Потом я вернулась в свою комнату, мучимая виной. Мне не следовало вовлекать мальчишку в дела, которые касались дун-мага.
Знаешь, если не возражаешь, давай на сегодня кончим. Некоторые воспоминания ранят, сколько бы времени ни прошло…
Глава 13
Ведь знала же я, что не следует приезжать на косу Гортан…
И вот результат: не только никакой надежды заработать свои две тысячи сету, но и испорченные отношения с нанимателем, опасность сделаться жертвой приспешников Дун-мага – и к тому же возможность навлечь те же неприятности на Тора Райдера.

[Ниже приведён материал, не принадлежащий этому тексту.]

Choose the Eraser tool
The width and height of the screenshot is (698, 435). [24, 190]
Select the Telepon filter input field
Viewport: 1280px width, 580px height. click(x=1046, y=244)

Даже несколько часов мертвого сна и настоящая ванна – Подкупив судомойку, я получила целых два ведра солоноватой воды вместо положенного кувшина – не улучшили моего настроения.
Расспросы на следующий день на пристани подтвердили то печальное обстоятельство, что ни один корабль еще не может отплыть с косы Гортан… впрочем, и Флейм перевозить было пока невозможно. Весь день мы с Рэнсомом ухаживали за ней, наблюдая за тем, как она напрягает все силы, борясь с остатками дун-магии; от непрерывных усилий она обливалась потом и едва не теряла сознание.

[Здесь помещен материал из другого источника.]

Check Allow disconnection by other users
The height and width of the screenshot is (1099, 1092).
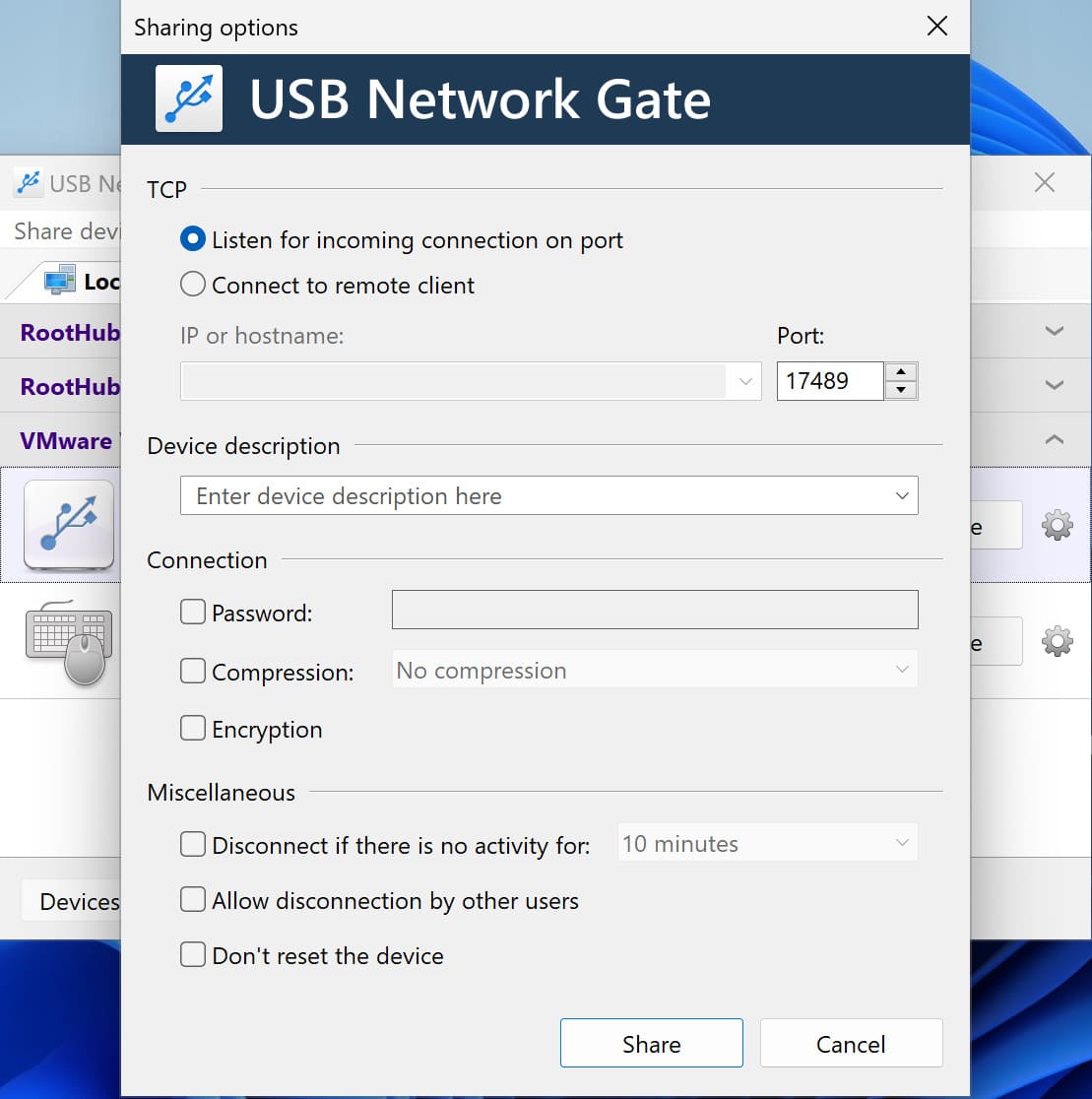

Каждый раз, когда я встречалась с Рэнсомом, он кидал на меня свирепые взгляды: мальчишка был уверен, что все случившееся – моя вина, а мой интерес к Флейм носит исключительно корыстный характер. Он считал, что не бросаю я ее только в надежде, что она сообщит мне о местонахождении Девы Замка. Это была явная несправедливость. Я к этому времени была фактически уверена, что точно знаю, где находится беглянка; кроме того, не приходилось сомневаться: раз Флейм готова умереть, лишь бы не открыть эту тайну хранителям, мне она тоже ничего не скажет. Впрочем, я уже заметила, что логика, в отличие от привлекательности, не была сильной чертой Рэнсома.
Когда он не сидел рядом с Флейм, он беседовал с Тором в своей комнате. К счастью, после таких разговоров он всегда оказывался немного спокойнее и немного разумнее; каким-то образом Тору с его спокойной сосредоточенностью и мягким юмором удавалось бороться с неустойчивостью настроения и детскими капризами наследника.
Влияние Тора на меня было не менее благодетельным, хотя и не таким успокаивающим. В его объятиях я забывала свои страхи, училась отдавать себя и, что еще более важно, принимать то, что дарил мне он. Я пребывала в постоянном состоянии изумления: так ново все это было для меня. Даже напряжение, рожденное пониманием того, что любое мгновение мира покоя не более чем именно краткое мгновение, не могло убить моей радости.